Here are the records. Write out exactly the lines between the one holding "Следующее → (178, 232)" and the one holding "OK (51, 2556)", inclusive.

Stored data:
==========

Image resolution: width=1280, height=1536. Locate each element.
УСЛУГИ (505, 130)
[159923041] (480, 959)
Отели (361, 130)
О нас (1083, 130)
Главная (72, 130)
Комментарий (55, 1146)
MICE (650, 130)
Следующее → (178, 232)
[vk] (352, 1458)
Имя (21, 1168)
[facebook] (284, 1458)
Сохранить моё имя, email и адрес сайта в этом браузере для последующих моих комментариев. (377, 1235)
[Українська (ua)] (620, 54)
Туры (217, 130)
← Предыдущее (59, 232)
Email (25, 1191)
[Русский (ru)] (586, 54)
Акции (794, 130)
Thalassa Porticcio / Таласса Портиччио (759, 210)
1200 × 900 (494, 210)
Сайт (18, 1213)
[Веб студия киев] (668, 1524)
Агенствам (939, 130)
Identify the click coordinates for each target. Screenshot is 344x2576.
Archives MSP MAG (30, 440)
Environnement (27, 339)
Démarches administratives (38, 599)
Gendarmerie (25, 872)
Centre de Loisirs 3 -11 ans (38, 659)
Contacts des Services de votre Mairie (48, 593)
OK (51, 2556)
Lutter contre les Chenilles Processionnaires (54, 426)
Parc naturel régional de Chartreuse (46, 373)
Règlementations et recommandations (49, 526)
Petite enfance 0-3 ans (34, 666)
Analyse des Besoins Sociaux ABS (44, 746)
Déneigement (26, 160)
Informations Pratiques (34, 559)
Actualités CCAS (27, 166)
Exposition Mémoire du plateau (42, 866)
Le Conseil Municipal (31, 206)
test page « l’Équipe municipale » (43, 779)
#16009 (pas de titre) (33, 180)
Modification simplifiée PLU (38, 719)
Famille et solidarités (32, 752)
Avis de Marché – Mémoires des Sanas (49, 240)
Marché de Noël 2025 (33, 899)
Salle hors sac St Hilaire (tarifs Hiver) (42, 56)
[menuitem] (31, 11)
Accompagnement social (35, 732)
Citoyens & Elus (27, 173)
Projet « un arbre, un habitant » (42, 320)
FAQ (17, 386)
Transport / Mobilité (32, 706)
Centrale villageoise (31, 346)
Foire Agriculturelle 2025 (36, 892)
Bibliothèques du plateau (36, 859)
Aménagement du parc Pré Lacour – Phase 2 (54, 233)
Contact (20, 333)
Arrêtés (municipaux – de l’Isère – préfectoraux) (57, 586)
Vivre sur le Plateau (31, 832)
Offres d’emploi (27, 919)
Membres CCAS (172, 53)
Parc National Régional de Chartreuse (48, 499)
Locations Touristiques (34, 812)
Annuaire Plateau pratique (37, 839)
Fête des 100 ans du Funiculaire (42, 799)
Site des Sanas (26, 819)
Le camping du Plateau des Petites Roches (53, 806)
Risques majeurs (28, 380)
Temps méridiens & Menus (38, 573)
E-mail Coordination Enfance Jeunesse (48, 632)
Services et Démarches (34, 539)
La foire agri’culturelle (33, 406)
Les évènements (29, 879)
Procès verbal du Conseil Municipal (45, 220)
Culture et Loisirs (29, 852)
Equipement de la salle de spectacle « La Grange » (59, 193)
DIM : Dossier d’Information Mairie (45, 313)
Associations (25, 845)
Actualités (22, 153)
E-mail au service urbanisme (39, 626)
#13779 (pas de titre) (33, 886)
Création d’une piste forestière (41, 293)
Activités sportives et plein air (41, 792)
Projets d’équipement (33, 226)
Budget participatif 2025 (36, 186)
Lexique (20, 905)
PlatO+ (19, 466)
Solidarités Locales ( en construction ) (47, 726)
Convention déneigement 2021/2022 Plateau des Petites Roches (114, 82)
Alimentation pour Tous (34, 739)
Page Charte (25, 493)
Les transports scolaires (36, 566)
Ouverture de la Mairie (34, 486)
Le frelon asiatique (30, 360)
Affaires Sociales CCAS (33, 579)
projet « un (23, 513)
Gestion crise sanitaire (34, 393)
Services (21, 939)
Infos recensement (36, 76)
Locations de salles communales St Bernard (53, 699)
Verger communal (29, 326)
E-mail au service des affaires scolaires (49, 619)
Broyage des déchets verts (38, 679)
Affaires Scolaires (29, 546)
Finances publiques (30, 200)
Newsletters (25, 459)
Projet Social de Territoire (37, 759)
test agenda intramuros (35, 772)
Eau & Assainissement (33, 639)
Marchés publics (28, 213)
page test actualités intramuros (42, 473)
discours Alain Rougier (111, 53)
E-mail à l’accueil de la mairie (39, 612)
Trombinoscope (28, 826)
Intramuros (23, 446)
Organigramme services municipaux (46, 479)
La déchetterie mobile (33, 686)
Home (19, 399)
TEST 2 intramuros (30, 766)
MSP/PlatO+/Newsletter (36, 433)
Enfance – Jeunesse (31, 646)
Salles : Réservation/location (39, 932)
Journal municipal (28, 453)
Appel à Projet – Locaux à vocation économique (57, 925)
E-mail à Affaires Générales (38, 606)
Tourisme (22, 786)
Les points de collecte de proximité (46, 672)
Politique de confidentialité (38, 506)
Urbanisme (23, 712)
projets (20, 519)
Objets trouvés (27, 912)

==========

Answer box:
Следующее → (178, 232)
[vk] (352, 1458)
Имя (21, 1168)
[facebook] (284, 1458)
Сохранить моё имя, email и адрес сайта в этом браузере для последующих моих комментариев. (377, 1235)
[Українська (ua)] (620, 54)
Туры (217, 130)
← Предыдущее (59, 232)
Email (25, 1191)
[Русский (ru)] (586, 54)
Акции (794, 130)
Thalassa Porticcio / Таласса Портиччио (759, 210)
1200 × 900 (494, 210)
Сайт (18, 1213)
[Веб студия киев] (668, 1524)
Агенствам (939, 130)
Identify the click coordinates for each target. Screenshot is 344x2576.
Archives MSP MAG (30, 440)
Environnement (27, 339)
Démarches administratives (38, 599)
Gendarmerie (25, 872)
Centre de Loisirs 3 -11 ans (38, 659)
Contacts des Services de votre Mairie (48, 593)
OK (51, 2556)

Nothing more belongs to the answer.